Ducke's original material was collected at Quixadá in Ceará. The type material subsequently examined in Brazilian museum collections includes both female and male specimens collected by Ducke on 8 July 1908. The specimens are preserved as type material associated with the original name Pasiphae alismatis.

The female possesses specialized hairs on the hind legs that are particularly suited to collecting the small pollen grains produced by its preferred aquatic plants. These highly plumose setae allow pollen to be retained efficiently during flower visits.

== Distribution and habitat ==
The species is native to Brazil, particularly northeastern Brazil. The type locality is Quixadá, in the state of Ceará.

Records from the Caatinga indicate that the species occurs in areas containing temporary or permanent bodies of water where its host plants occur. Surveys have recorded Protodiscelis alismatis at numerous flooded sites in the Caatinga region.

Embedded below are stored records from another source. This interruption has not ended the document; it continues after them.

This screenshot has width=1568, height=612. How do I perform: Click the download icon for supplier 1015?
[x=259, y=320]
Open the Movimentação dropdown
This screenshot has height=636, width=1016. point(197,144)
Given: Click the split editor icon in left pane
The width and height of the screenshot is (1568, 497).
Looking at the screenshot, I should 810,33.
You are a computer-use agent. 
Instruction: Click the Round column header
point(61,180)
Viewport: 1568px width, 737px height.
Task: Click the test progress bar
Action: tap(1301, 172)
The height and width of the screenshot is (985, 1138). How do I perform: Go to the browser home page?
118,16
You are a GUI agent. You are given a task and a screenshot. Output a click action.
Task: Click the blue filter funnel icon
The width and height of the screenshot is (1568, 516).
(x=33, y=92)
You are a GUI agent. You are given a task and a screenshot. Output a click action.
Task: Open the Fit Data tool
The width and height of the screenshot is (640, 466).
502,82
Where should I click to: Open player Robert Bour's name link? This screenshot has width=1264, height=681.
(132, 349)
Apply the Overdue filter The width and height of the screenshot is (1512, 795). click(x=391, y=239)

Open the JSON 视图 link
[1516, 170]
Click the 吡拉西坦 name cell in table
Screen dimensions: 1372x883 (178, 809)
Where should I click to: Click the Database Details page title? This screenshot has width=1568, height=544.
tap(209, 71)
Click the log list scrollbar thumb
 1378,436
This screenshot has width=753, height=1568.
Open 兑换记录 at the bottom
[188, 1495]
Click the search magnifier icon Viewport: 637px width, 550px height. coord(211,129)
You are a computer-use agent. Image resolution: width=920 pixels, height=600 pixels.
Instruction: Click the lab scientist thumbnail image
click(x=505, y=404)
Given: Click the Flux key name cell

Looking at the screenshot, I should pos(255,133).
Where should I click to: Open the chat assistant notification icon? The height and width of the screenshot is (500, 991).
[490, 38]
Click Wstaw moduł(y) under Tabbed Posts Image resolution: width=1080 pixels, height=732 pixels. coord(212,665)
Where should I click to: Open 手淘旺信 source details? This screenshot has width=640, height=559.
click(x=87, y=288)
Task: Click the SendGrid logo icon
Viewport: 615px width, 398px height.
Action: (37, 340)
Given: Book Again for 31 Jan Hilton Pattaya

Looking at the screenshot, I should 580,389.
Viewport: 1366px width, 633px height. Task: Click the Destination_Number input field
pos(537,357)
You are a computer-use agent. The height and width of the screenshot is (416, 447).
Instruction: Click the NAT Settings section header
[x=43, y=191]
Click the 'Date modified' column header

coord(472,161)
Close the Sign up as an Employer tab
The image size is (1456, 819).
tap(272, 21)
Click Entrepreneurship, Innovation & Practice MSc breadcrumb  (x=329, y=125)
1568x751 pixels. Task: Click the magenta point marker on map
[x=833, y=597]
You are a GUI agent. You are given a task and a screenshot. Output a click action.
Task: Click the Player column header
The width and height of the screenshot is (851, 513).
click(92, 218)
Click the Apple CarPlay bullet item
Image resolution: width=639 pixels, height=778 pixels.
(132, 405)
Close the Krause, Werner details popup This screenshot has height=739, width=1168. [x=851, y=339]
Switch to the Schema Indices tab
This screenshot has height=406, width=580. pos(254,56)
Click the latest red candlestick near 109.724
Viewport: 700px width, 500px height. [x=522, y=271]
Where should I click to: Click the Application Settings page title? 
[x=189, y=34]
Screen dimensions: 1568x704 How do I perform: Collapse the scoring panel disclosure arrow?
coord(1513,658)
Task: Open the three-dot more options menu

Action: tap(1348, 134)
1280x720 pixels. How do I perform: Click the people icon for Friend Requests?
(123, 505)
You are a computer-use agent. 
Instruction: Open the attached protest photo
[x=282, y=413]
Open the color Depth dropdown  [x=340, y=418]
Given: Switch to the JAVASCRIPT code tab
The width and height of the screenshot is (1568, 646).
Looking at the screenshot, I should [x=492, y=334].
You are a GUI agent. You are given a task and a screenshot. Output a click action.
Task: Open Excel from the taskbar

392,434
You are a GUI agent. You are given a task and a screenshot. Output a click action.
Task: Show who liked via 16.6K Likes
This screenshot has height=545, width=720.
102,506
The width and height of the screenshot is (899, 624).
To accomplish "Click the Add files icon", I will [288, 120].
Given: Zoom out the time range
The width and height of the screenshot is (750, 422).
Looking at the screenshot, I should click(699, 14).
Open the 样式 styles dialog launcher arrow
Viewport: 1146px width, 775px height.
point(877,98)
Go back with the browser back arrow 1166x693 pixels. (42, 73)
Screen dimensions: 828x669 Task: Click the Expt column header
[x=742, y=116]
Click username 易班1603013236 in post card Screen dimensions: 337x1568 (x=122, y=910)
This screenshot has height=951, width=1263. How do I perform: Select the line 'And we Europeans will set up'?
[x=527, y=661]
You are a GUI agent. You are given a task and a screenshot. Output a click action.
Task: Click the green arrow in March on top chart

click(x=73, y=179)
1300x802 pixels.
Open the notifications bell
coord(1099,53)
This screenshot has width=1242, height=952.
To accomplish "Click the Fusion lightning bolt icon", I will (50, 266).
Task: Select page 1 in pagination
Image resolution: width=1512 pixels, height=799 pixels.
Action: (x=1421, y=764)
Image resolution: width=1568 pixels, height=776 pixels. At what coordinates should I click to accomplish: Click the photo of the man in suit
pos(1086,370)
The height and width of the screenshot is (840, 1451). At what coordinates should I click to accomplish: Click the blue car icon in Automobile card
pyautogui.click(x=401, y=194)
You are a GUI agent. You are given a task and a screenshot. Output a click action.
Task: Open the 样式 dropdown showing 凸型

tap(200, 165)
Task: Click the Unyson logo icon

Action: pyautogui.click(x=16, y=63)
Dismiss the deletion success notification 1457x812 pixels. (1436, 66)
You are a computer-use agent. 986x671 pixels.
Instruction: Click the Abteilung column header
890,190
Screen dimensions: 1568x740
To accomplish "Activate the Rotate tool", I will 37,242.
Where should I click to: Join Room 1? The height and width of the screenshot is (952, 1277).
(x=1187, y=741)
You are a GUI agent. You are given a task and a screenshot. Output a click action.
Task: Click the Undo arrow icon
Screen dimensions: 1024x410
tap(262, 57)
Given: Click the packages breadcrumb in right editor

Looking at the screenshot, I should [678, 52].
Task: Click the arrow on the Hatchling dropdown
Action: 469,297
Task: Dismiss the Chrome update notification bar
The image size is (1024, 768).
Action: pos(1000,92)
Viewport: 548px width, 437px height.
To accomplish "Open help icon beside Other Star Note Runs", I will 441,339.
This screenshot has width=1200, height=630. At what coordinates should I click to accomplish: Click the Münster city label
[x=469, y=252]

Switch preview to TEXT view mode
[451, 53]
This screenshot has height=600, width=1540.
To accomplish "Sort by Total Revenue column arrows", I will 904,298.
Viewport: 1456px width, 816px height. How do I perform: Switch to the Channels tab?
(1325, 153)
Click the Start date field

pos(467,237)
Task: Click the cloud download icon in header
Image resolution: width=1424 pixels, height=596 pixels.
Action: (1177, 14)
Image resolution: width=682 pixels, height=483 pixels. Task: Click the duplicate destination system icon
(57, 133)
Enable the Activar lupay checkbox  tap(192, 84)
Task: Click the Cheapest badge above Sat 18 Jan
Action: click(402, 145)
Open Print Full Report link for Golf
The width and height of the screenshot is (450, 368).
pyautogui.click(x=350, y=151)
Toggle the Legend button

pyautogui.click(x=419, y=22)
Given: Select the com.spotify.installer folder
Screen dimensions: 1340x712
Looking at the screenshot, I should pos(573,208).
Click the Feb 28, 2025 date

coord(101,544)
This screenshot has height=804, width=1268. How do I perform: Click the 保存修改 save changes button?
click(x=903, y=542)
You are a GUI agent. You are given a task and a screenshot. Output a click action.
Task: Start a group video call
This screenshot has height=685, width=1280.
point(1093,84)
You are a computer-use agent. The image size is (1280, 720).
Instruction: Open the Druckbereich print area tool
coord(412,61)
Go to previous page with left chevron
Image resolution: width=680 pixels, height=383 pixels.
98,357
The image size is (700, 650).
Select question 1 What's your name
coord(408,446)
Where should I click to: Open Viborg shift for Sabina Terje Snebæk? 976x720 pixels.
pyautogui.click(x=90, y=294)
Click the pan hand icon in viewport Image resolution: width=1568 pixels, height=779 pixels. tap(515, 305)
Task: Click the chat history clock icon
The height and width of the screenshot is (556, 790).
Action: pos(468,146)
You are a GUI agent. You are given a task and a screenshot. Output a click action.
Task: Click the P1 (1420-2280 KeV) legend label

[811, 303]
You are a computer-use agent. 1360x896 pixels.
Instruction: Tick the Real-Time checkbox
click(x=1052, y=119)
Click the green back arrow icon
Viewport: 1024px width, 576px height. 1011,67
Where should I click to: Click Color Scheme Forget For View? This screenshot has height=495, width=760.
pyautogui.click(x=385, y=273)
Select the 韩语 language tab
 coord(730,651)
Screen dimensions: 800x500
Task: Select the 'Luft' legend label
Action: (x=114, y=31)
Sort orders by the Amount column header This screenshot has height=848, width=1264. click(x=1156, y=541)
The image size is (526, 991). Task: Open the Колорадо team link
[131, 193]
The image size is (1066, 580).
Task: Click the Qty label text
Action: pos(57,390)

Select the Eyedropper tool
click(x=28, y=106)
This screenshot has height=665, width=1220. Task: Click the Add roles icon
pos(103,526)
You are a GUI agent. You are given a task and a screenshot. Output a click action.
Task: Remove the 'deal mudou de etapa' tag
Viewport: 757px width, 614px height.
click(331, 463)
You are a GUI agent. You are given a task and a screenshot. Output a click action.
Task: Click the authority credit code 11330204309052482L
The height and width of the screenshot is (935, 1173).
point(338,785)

The species' distribution is therefore closely associated with the occurrence of its host plants rather than with dry terrestrial vegetation alone.

== Behaviour and ecology ==

=== Pollen collection ===
Leioproctus alismatis is an oligolectic bee. Females have been recorded collecting pollen primarily from species of Echinodorus, aquatic flowering plants in the family Alismataceae.

The association is particularly strong. Studies in the Brazilian Caatinga found that the bees were common at sites containing flowering Echinodorus and that the species accounted for a large proportion of visits to the flowers of its host plants.

The specialized relationship between the bee and its host plants is reflected in the morphology of the female. The extremely plumose hairs used for pollen collection are adapted to retaining the relatively small pollen grains of Echinodorus.

=== Pollination ===
The species is an important pollinator of Echinodorus plants in parts of northeastern Brazil. Field studies have recorded P. alismatis as the principal visitor to several species of Echinodorus occurring in the Caatinga.

Its specialized relationship with aquatic plants is unusual among bees, because suitable forage is often concentrated around temporary or permanent ponds and flooded areas within the otherwise relatively dry Caatinga landscape.

=== Flower visitation ===
Protodiscelis alismatis has been recorded visiting flowers of Echinodorus species, including Echinodorus palaefolius. Research into floral scent has investigated whether chemical compounds released by the flowers attract the specialized bees. The available evidence indicates a highly specific bee–plant interaction rather than a generalized attraction to the floral compounds tested.

== Type material ==
Ducke's type material was collected at Quixadá, Ceará, Brazil, on 8 July 1908. Museum records list both female and male specimens bearing labels referring to Pasiphae alismatis Ducke.

The type material has subsequently been associated with Protodiscelis and is held in Brazilian museum collections. A catalogue of bee type specimens records the specimens as paralectotypes and gives the current combination as Protodiscelis alismatis (Ducke, 1908).